**EXERCISE GOAL**
From the listing that follows, output everything exactly except the pictures.
── EXERCISE INPUT ──
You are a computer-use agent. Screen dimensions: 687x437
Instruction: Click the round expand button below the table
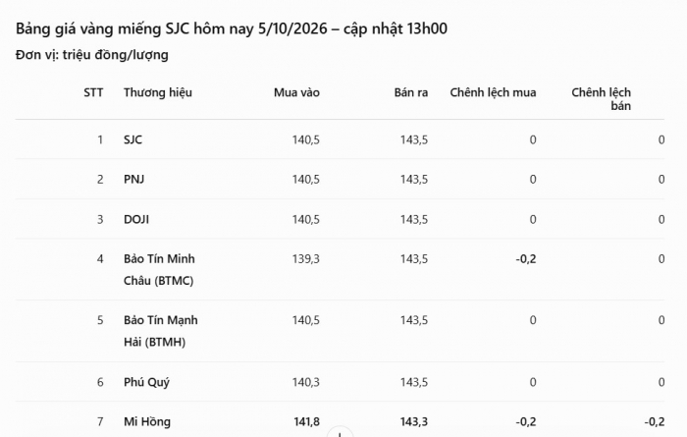[340, 432]
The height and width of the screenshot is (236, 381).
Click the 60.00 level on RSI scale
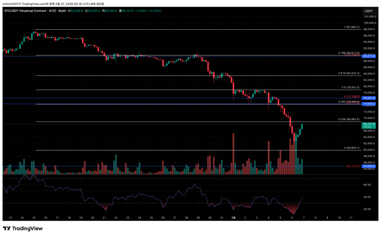tap(366, 185)
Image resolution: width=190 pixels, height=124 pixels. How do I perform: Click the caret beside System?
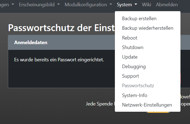[x=136, y=5]
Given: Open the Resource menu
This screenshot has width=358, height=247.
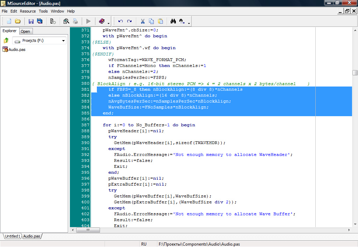Looking at the screenshot, I should pyautogui.click(x=28, y=11).
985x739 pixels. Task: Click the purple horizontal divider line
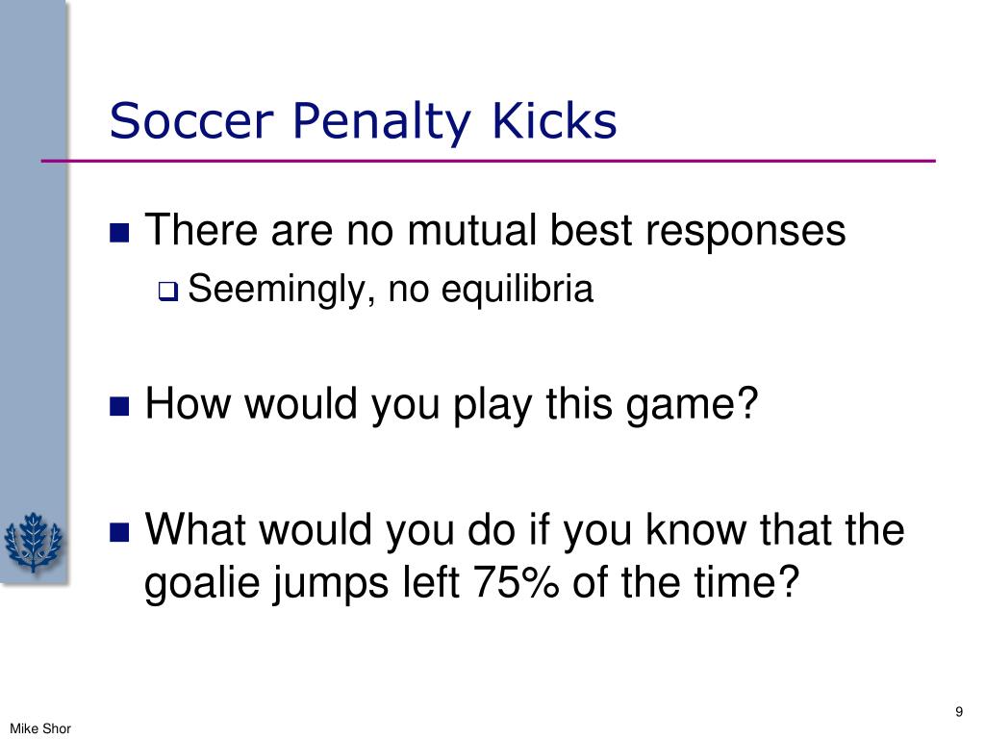pos(488,162)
───
**RESPONSE BELOW**
You are a computer-use agent. Screen dimensions: 687x437
Instruction: Click the round expand button below the table
[340, 432]
The height and width of the screenshot is (236, 381).
Click the 60.00 level on RSI scale
tap(366, 185)
Image resolution: width=190 pixels, height=124 pixels. How do I perform: Click the caret beside System?
[x=136, y=5]
Given: Open the Resource menu
This screenshot has width=358, height=247.
Looking at the screenshot, I should pyautogui.click(x=28, y=11).
985x739 pixels. Task: Click the purple horizontal divider line
pos(488,162)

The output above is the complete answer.